Goal:
Can you set down the lines of the material below verbatim, starting at the line containing "Task: Select left-center" and ending at the line containing "Action: click(x=408, y=125)"?

Data shown:

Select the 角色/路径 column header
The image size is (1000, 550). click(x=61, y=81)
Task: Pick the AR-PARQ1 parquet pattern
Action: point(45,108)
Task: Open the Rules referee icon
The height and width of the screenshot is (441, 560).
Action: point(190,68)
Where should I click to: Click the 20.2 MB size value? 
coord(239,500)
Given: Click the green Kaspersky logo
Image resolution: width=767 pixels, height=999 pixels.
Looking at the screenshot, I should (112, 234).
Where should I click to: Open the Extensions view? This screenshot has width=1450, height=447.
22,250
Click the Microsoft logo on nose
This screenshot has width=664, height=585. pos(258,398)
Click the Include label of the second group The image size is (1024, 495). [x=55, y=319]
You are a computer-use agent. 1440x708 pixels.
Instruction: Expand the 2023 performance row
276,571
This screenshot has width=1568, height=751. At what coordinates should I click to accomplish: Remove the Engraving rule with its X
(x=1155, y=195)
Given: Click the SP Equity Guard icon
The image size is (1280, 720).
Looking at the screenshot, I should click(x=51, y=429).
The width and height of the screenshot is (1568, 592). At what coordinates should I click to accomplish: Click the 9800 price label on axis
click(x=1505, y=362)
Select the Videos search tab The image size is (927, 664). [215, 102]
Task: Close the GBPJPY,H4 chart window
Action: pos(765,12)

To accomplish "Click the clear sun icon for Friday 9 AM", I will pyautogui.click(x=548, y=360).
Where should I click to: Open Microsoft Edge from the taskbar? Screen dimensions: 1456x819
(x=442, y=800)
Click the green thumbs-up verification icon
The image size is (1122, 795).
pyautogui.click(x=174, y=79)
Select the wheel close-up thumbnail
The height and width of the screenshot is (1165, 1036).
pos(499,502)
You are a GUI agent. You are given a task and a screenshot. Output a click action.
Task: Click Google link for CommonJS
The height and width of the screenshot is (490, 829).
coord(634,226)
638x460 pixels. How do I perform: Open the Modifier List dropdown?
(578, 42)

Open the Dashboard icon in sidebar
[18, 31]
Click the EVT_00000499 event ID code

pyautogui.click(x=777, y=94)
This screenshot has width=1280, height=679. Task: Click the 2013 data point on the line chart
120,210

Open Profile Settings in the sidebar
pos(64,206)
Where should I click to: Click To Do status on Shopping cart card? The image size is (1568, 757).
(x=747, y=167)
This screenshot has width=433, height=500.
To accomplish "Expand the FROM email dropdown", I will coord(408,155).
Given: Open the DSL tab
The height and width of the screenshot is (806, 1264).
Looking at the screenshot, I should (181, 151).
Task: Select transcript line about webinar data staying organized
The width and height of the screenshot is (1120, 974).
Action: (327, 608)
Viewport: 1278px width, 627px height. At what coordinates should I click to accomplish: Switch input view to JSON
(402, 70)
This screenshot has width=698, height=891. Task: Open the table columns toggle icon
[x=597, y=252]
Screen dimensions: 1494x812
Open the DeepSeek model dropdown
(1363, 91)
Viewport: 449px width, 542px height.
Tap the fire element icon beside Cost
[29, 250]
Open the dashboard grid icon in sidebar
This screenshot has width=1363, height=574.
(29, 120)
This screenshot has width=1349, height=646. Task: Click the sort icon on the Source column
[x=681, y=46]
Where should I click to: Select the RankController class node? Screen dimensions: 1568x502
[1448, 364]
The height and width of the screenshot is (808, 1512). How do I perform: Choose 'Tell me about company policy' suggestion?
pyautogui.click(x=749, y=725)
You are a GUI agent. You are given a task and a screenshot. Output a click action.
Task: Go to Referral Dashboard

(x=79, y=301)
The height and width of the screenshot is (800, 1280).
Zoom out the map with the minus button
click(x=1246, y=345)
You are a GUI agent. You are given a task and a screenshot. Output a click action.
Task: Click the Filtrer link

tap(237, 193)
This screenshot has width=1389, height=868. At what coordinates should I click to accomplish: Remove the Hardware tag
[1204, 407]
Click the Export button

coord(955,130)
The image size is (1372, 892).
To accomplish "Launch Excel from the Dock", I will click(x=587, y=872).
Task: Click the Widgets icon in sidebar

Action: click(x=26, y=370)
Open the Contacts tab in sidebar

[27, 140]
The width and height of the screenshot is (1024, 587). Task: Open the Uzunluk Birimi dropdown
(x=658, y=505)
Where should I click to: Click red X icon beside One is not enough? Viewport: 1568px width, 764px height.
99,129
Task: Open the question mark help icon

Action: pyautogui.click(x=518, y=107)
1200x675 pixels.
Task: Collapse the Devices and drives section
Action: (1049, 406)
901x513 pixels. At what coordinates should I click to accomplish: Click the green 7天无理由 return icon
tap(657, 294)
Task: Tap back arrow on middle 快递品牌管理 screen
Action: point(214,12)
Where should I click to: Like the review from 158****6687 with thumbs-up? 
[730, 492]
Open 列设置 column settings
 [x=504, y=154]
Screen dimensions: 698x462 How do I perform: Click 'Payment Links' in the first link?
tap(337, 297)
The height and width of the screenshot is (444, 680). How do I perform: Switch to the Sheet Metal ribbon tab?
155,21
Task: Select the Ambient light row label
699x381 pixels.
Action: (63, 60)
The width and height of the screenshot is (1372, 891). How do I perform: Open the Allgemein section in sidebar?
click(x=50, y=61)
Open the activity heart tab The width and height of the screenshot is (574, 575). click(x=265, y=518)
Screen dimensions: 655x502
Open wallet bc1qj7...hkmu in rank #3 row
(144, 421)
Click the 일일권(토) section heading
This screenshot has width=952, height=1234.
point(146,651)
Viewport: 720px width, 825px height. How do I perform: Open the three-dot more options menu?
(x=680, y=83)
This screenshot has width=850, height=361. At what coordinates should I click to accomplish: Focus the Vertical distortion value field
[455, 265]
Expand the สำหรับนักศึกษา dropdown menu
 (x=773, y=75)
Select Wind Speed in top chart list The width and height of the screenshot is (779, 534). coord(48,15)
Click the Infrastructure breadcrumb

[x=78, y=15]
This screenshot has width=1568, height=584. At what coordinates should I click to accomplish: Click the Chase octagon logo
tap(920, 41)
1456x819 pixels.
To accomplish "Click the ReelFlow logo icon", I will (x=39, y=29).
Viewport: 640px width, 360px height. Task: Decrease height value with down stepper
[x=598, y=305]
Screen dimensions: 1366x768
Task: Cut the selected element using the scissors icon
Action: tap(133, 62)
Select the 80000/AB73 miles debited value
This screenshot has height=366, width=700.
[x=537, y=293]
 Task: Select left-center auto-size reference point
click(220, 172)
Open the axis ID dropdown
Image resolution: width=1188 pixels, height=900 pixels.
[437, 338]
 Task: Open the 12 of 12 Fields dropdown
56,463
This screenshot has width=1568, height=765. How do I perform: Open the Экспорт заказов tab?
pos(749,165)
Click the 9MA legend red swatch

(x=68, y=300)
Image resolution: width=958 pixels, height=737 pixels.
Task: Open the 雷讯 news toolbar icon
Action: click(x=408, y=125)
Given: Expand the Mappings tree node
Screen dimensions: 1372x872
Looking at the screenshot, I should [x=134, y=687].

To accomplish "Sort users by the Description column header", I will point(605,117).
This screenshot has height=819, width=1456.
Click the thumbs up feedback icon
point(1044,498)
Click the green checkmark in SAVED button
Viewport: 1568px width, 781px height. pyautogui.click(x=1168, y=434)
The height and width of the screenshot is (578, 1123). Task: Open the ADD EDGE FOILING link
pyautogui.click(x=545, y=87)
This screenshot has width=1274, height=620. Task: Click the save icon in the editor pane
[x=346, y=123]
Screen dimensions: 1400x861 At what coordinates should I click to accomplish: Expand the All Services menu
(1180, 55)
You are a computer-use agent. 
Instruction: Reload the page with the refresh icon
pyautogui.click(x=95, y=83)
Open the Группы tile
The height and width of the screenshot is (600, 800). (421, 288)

Expected answer:
 Task: Select left-center auto-size reference point
click(220, 172)
Open the axis ID dropdown
Image resolution: width=1188 pixels, height=900 pixels.
[437, 338]
 Task: Open the 12 of 12 Fields dropdown
56,463
This screenshot has width=1568, height=765. How do I perform: Open the Экспорт заказов tab?
pos(749,165)
Click the 9MA legend red swatch

(x=68, y=300)
Image resolution: width=958 pixels, height=737 pixels.
Task: Open the 雷讯 news toolbar icon
Action: click(x=408, y=125)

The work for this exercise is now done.